**Aim of the exercise**
Go line by line through the records below. Copy whichever lines contain the string "igre".

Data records
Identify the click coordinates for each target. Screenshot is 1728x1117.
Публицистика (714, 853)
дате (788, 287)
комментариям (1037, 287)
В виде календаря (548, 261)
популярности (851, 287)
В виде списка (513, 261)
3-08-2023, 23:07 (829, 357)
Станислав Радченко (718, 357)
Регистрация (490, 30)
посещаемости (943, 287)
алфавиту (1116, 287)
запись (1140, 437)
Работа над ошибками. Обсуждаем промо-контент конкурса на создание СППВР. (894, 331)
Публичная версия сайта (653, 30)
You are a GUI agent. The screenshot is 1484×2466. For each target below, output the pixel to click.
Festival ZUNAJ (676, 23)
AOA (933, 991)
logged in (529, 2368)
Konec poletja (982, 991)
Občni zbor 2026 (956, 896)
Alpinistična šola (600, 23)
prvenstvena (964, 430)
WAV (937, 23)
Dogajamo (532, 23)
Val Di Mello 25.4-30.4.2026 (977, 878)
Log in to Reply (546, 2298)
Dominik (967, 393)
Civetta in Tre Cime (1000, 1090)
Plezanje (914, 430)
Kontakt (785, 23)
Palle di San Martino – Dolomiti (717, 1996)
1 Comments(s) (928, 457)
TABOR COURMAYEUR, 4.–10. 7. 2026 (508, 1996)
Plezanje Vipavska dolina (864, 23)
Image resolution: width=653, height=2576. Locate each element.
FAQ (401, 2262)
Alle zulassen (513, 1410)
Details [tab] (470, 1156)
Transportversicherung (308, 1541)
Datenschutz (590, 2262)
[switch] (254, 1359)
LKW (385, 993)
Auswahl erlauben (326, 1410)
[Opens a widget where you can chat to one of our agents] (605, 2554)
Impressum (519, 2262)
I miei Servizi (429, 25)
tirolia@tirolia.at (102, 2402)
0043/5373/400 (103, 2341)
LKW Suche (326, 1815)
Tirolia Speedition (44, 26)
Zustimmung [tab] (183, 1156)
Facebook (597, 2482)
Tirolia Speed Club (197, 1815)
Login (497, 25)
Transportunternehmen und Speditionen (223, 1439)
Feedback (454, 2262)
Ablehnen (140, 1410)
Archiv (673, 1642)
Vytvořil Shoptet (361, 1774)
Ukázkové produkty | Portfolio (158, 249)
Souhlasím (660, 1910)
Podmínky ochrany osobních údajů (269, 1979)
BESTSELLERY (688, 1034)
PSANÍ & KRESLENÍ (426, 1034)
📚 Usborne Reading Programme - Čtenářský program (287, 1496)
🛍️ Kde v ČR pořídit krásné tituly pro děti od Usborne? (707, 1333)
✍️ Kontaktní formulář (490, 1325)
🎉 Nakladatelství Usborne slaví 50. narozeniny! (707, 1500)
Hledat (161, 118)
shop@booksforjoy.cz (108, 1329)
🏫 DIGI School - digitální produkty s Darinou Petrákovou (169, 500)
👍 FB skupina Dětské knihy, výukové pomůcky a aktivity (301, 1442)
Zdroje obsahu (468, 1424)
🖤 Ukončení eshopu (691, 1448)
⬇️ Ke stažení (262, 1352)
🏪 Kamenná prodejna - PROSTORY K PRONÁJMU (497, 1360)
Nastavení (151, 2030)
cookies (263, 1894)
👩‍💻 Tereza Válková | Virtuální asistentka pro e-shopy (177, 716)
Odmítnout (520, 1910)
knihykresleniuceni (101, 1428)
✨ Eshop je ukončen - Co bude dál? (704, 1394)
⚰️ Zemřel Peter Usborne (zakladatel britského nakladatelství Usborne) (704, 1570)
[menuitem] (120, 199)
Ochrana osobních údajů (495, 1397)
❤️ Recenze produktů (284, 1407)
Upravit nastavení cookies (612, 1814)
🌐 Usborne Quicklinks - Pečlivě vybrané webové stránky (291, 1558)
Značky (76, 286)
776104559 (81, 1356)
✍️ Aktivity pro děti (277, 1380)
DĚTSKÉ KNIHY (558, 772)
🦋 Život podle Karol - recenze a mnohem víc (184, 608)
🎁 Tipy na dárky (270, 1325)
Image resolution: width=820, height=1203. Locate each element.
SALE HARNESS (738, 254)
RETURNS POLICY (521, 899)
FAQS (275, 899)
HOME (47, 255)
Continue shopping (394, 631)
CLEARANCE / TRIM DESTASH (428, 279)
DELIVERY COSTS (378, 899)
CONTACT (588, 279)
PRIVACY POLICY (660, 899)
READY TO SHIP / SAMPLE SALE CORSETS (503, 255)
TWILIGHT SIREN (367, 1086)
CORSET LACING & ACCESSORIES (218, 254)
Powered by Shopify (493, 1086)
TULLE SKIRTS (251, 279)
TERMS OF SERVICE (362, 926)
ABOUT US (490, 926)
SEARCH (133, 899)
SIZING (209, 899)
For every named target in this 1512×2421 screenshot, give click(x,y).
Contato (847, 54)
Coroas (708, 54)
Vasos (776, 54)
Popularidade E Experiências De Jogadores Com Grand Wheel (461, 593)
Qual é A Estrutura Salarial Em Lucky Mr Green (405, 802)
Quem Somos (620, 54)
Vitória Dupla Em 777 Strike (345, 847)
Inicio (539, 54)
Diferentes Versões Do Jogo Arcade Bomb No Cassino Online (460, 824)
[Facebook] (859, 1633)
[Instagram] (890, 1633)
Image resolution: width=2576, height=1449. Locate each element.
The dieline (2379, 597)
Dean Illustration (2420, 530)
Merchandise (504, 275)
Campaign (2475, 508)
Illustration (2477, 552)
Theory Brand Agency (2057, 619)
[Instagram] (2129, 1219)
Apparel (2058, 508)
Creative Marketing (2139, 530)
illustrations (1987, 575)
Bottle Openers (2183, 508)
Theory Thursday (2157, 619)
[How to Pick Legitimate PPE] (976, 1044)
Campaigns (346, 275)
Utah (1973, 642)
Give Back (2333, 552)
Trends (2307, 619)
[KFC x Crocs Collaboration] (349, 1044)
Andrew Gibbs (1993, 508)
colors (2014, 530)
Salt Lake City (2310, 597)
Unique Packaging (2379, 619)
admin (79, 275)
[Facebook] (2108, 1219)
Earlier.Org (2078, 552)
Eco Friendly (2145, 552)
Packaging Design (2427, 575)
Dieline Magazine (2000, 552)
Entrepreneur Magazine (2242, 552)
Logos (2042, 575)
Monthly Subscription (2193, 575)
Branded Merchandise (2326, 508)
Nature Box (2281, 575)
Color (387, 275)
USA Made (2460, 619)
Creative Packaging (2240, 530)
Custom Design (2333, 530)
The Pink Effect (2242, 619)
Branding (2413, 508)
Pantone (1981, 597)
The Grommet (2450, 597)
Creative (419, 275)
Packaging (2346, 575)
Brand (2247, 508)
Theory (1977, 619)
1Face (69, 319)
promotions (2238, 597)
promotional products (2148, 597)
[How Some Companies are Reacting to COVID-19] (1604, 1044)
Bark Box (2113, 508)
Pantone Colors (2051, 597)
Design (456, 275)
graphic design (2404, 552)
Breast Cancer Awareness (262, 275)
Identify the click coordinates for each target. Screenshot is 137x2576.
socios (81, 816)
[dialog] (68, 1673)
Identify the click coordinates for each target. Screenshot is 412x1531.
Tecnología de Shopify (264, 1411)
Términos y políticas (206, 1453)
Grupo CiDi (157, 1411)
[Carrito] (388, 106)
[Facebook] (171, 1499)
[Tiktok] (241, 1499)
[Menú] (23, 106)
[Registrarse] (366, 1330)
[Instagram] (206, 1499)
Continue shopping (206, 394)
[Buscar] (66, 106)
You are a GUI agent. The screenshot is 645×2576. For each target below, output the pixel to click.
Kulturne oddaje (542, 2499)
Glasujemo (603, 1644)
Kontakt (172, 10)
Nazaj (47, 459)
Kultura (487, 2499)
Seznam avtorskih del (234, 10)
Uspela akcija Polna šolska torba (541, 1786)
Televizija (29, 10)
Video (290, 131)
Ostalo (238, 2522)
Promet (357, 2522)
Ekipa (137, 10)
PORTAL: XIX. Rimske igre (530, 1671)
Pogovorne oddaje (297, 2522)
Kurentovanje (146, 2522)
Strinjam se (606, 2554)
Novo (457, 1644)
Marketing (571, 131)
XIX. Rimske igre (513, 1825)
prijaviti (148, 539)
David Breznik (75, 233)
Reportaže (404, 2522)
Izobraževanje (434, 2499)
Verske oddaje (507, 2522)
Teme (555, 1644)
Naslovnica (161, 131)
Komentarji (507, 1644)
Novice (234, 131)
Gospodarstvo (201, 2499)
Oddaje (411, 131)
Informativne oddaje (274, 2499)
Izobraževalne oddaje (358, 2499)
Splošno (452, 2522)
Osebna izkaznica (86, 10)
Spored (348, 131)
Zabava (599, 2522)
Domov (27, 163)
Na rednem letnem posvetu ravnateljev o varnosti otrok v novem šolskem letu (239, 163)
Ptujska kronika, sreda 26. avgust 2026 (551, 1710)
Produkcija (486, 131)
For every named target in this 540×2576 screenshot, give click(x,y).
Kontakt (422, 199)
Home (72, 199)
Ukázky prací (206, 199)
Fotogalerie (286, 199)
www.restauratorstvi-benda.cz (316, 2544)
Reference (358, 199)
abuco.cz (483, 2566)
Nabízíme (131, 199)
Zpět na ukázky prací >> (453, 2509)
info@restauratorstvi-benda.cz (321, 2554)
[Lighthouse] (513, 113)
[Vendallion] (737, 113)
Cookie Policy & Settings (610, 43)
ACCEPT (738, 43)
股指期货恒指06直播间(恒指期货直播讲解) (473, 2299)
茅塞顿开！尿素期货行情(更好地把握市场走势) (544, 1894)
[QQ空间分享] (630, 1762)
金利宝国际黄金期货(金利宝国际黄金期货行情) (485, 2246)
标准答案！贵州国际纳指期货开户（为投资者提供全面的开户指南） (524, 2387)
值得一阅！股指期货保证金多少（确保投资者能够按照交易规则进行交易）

**Output of the task**
PORTAL: XIX. Rimske igre (530, 1671)
XIX. Rimske igre (513, 1825)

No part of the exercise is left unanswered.